>> begin Task inputs

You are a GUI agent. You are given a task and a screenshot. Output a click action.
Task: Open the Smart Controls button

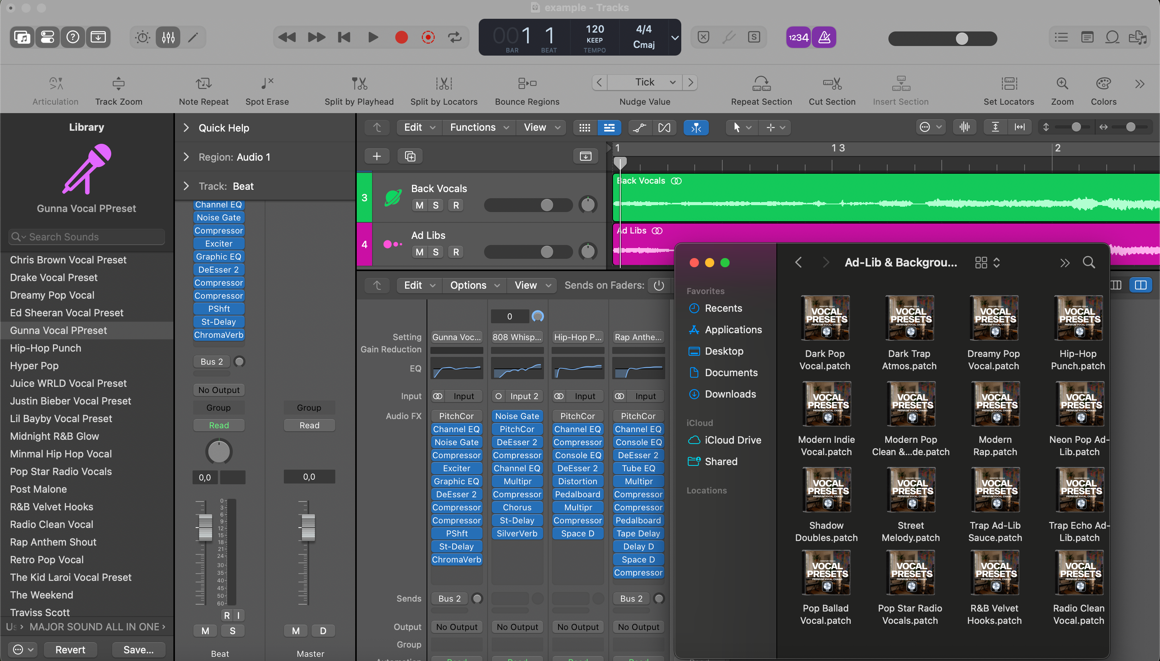142,37
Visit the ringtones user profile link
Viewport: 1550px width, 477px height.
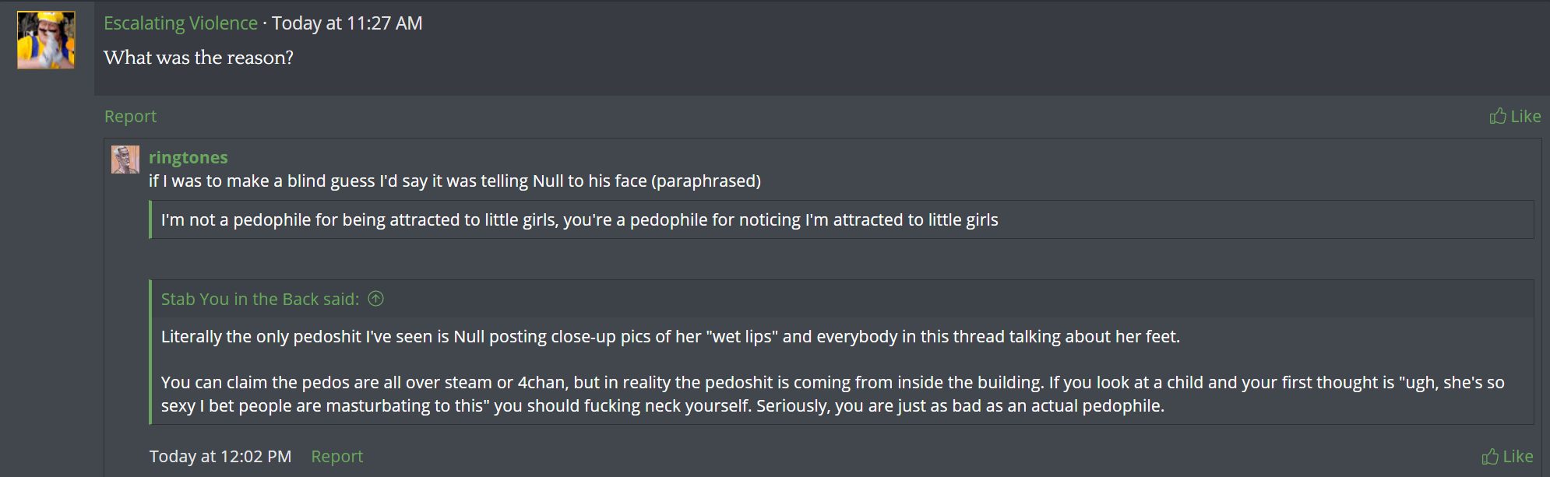188,157
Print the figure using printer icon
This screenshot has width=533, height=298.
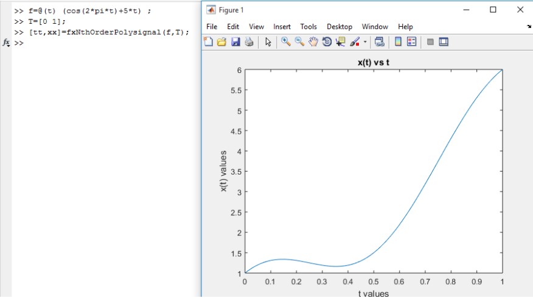248,42
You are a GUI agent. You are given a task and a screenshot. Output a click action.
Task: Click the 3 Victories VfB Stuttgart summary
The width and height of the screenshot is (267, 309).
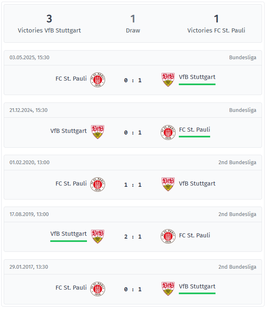point(49,24)
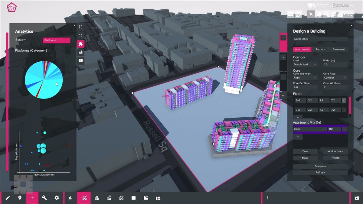This screenshot has height=204, width=363.
Task: Click the bar chart analytics icon
Action: click(70, 198)
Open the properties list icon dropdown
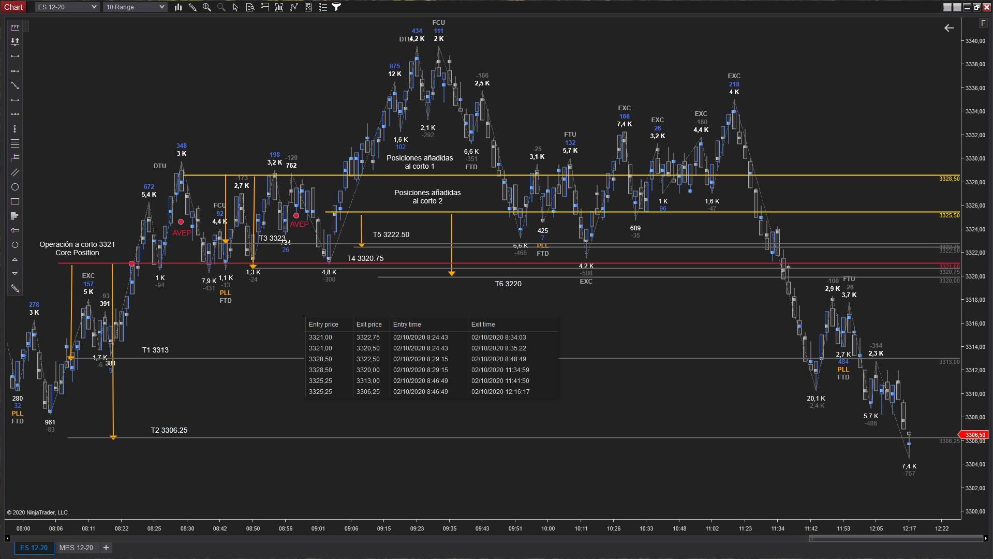The height and width of the screenshot is (559, 993). (x=322, y=7)
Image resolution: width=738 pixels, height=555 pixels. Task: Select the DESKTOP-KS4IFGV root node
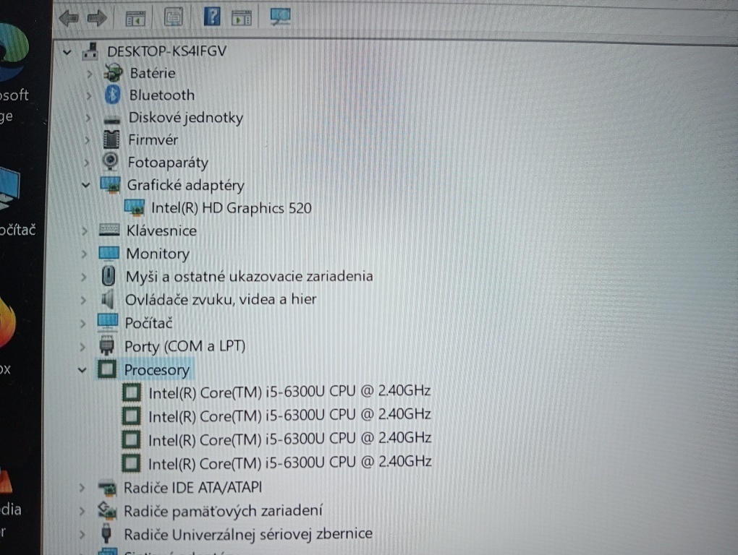click(166, 51)
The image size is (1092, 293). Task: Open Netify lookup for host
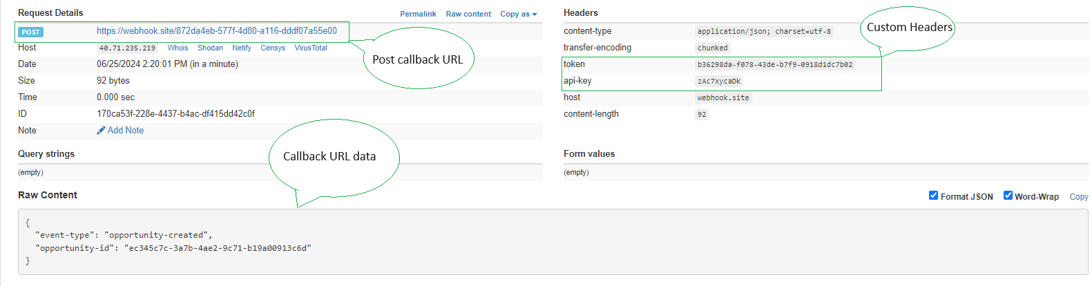click(242, 48)
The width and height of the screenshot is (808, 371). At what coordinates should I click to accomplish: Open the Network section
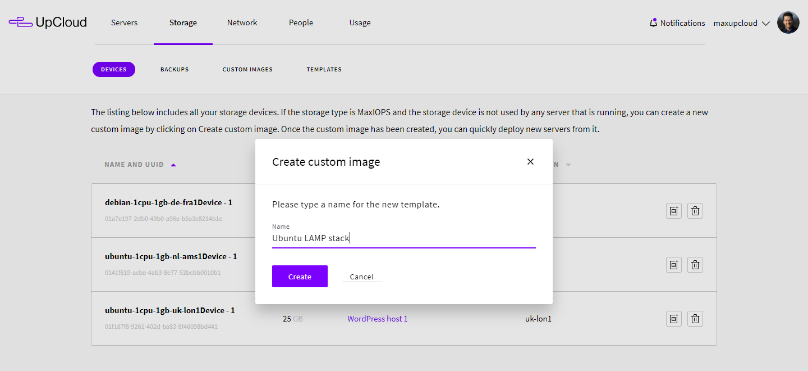pyautogui.click(x=242, y=22)
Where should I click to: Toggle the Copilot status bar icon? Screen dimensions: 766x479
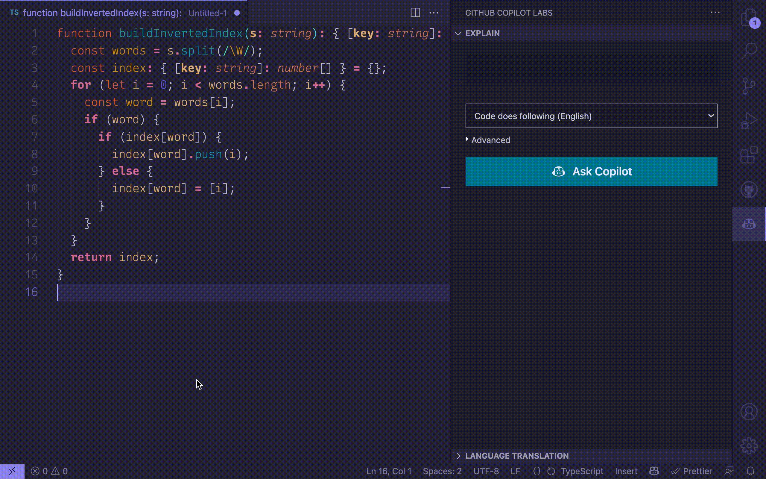coord(654,471)
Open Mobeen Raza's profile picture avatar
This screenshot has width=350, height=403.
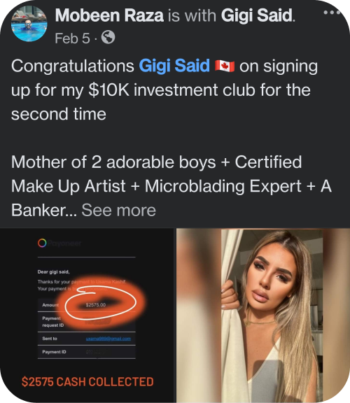pos(29,23)
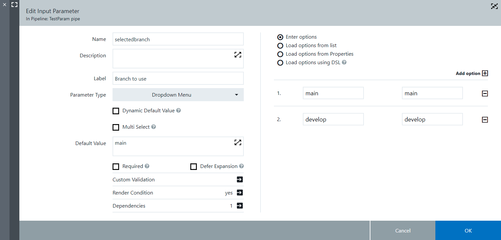The height and width of the screenshot is (240, 501).
Task: Select 'Load options from list' radio button
Action: pyautogui.click(x=280, y=46)
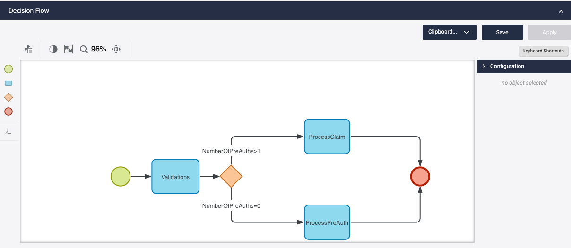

>> end Task inputs

» Problem to work on
Copy the rows from the line containing "Where should I" through the end of the rows, swapping "avatar" for "image" and changing nothing else. Leave the pictures out.

» Written response
Where should I click to: Toggle the Copilot status bar icon? Screen dimensions: 766x479
coord(654,471)
Open Mobeen Raza's profile picture image
This screenshot has width=350, height=403.
pos(29,23)
The height and width of the screenshot is (240, 501).
Task: Select 'Load options from list' radio button
Action: pyautogui.click(x=280, y=46)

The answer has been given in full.